>>>

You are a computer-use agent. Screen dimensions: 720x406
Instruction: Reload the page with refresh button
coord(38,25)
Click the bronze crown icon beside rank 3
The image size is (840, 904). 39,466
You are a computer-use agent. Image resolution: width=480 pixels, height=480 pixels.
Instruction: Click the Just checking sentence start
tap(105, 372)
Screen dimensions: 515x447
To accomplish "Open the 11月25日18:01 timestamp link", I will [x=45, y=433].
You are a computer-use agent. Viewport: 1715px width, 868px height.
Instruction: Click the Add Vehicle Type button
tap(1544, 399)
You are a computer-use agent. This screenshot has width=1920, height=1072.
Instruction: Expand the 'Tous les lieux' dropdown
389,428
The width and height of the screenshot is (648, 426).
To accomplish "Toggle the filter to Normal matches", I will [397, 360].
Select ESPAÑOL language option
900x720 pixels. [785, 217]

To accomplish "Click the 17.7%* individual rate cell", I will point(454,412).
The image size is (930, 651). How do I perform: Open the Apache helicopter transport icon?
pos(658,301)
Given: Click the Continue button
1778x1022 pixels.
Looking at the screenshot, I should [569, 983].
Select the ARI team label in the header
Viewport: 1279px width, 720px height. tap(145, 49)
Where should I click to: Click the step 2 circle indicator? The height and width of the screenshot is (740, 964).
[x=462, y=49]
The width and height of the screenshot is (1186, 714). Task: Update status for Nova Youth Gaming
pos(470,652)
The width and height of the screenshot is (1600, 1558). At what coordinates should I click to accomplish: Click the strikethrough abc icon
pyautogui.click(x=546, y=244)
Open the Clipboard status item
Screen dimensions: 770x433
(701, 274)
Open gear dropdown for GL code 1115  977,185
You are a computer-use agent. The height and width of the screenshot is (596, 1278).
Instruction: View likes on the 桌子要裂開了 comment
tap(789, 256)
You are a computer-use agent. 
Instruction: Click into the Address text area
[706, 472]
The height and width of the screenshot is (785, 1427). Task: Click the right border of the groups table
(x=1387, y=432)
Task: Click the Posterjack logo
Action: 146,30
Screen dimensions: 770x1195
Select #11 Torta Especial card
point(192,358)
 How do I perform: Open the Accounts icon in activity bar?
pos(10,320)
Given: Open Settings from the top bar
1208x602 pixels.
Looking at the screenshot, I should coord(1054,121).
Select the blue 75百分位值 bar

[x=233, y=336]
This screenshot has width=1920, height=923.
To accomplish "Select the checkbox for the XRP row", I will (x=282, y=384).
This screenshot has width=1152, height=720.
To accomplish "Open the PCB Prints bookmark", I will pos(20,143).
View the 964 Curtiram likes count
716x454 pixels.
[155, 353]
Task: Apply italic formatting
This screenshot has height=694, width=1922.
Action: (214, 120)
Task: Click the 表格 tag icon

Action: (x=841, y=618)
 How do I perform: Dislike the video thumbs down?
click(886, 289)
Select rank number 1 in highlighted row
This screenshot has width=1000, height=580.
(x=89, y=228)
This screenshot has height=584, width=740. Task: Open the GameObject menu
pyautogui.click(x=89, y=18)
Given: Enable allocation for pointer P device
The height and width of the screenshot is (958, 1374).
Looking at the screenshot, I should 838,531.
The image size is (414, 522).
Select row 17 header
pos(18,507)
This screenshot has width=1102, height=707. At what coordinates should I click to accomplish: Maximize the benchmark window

<<<

→ **How to complete this task**:
Print out all the entries above exactly.

→ **Expected answer**:
You are a computer-use agent. Screen dimensions: 720x406
Instruction: Reload the page with refresh button
coord(38,25)
Click the bronze crown icon beside rank 3
The image size is (840, 904). 39,466
You are a computer-use agent. Image resolution: width=480 pixels, height=480 pixels.
Instruction: Click the Just checking sentence start
tap(105, 372)
Screen dimensions: 515x447
To accomplish "Open the 11月25日18:01 timestamp link", I will [x=45, y=433].
You are a computer-use agent. Viewport: 1715px width, 868px height.
Instruction: Click the Add Vehicle Type button
tap(1544, 399)
You are a computer-use agent. This screenshot has width=1920, height=1072.
Instruction: Expand the 'Tous les lieux' dropdown
389,428
The width and height of the screenshot is (648, 426).
To accomplish "Toggle the filter to Normal matches", I will [397, 360].
Select ESPAÑOL language option
900x720 pixels. [785, 217]

To accomplish "Click the 17.7%* individual rate cell", I will point(454,412).
The image size is (930, 651). How do I perform: Open the Apache helicopter transport icon?
pos(658,301)
Given: Click the Continue button
1778x1022 pixels.
Looking at the screenshot, I should [569, 983].
Select the ARI team label in the header
Viewport: 1279px width, 720px height. tap(145, 49)
Where should I click to: Click the step 2 circle indicator? The height and width of the screenshot is (740, 964).
[x=462, y=49]
The width and height of the screenshot is (1186, 714). Task: Update status for Nova Youth Gaming
pos(470,652)
The width and height of the screenshot is (1600, 1558). At what coordinates should I click to accomplish: Click the strikethrough abc icon
pyautogui.click(x=546, y=244)
Open the Clipboard status item
Screen dimensions: 770x433
(701, 274)
Open gear dropdown for GL code 1115  977,185
You are a computer-use agent. The height and width of the screenshot is (596, 1278).
Instruction: View likes on the 桌子要裂開了 comment
tap(789, 256)
You are a computer-use agent. 
Instruction: Click into the Address text area
[706, 472]
The height and width of the screenshot is (785, 1427). Task: Click the right border of the groups table
(x=1387, y=432)
Task: Click the Posterjack logo
Action: 146,30
Screen dimensions: 770x1195
Select #11 Torta Especial card
point(192,358)
 How do I perform: Open the Accounts icon in activity bar?
pos(10,320)
Given: Open Settings from the top bar
1208x602 pixels.
Looking at the screenshot, I should coord(1054,121).
Select the blue 75百分位值 bar

[x=233, y=336]
This screenshot has width=1920, height=923.
To accomplish "Select the checkbox for the XRP row", I will (x=282, y=384).
This screenshot has width=1152, height=720.
To accomplish "Open the PCB Prints bookmark", I will pos(20,143).
View the 964 Curtiram likes count
716x454 pixels.
[155, 353]
Task: Apply italic formatting
This screenshot has height=694, width=1922.
Action: (214, 120)
Task: Click the 表格 tag icon

Action: (x=841, y=618)
 How do I perform: Dislike the video thumbs down?
click(886, 289)
Select rank number 1 in highlighted row
This screenshot has width=1000, height=580.
(x=89, y=228)
This screenshot has height=584, width=740. Task: Open the GameObject menu
pyautogui.click(x=89, y=18)
Given: Enable allocation for pointer P device
The height and width of the screenshot is (958, 1374).
Looking at the screenshot, I should 838,531.
The image size is (414, 522).
Select row 17 header
pos(18,507)
This screenshot has width=1102, height=707. At what coordinates should I click to accomplish: Maximize the benchmark window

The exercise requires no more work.